The analysis was conducted in the following sequence: the stop words and the words of the highest and lowest frequency were removed from the loaded arrays. Then the frequent sets of words with given level of support were found. Based on the analysis of the array of frequent sets the associative rules were constructed. I have analyzed the daily dynamics of such characteristics of associative rules as support and confidence. Then the semantic field of words that reflects the semantic frame of the analyzed region was formed. Using that very semantic field I have constructed Galois lattices, which represent semantic relations between the analyzed concepts. On the new-formed lattice the ideals and filters were marked, which reflect the process of the semantic concept formation by other concepts, and the value of support of these concepts.
On the basis of semantic fields of words with positive and negative sentiment I have calculated the daily dynamics of frequency sets with positive and negative sentiment.
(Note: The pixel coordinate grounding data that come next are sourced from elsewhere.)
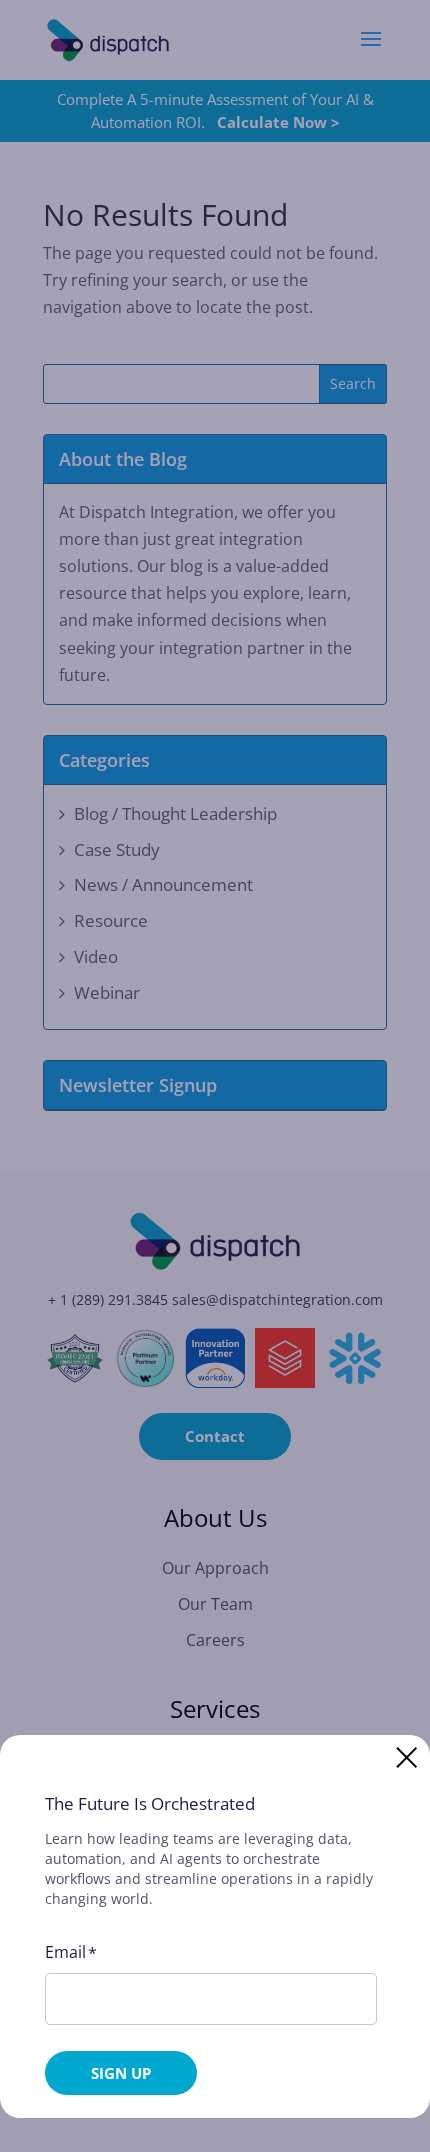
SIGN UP (121, 2073)
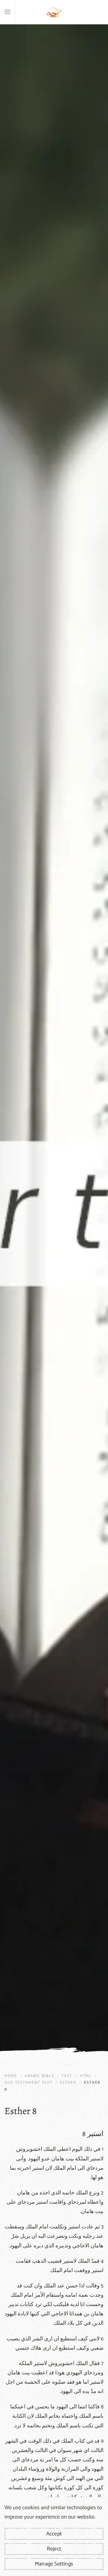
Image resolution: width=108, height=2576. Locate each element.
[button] (7, 12)
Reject (54, 2548)
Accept (54, 2533)
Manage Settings (54, 2563)
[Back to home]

I give the first results as investigations are still in process.
Some associative rules with support and confidence for channel #endoftheworld :
Semantic field for messages filtering :
{21st, die, apocalypse, dying, dead, predict, prediction, calendar,
stupid, zombies, world, friday, mayan, hahaha}
associative rules:
{die} => {friday} 6.79% 66.04%
{apocalypse} => {mayan} 0.76% 38.09%
{apocalypse} => {friday} 0.62% 30.95%
{21st} => {world} 5.35% 40.57%
{dying} => {friday} 1.09% 41.81%
{dead} => {friday} 0.9% 50.0%
{predict} => {world} 1.0% 75.0%
{calendar} => {mayan} 3.1% 60.18%
{stupid} => {friday} 0.9% 46.34%
{zombies} => {friday} 0.52% 52.38%
{apocalypse} => {mayan} 0.76% 38.09%
{apocalypse} => {friday} 0.62% 30.95%
{21st} => {world} 5.35% 40.57%
{dying} => {friday} 1.09% 41.81%
{dead} => {friday} 0.9% 50.0%
{predict} => {world} 1.0% 75.0%
{calendar} => {mayan} 3.1% 60.18%
{stupid} => {friday} 0.9% 46.34%
{zombies} => {friday} 0.52% 52.38%
Ideal & Filter of Galois latice for different concepts (channel #endoftheworld) :
Ideal & Filter for concept {world,die,21st}
Ideal & Filter for concept {world,die,friday}
Ideal & Filter for concept {world,apocalypse,21st}
Ideal & Filter for concept {die,21st, hahaha}
The first results for the tweets with the keyword {"end", "world”}:
Examples of associative rules with support and confidence :
die => 21st 0.0018 0.11
worry => 21st 0.00337 0.31
apocalypse => 21st 0.00043 0.06
worry => 21st 0.00337 0.31
apocalypse => 21st 0.00043 0.06
The dynamics of support for associative rule {end, world, mayan} => {friday}
Later on I will describe the results in detail. I also intend to develop software that will analyze information trends on this or that subject area using the semantic fields theory, frequency sets, associative rules, opinion mining, Galois lattices.
I think it is time to study a new information object, which can be called “an informational mental virus” and which can produce latent associative rules in the subconsciousness and, thus, it can influence human behavior.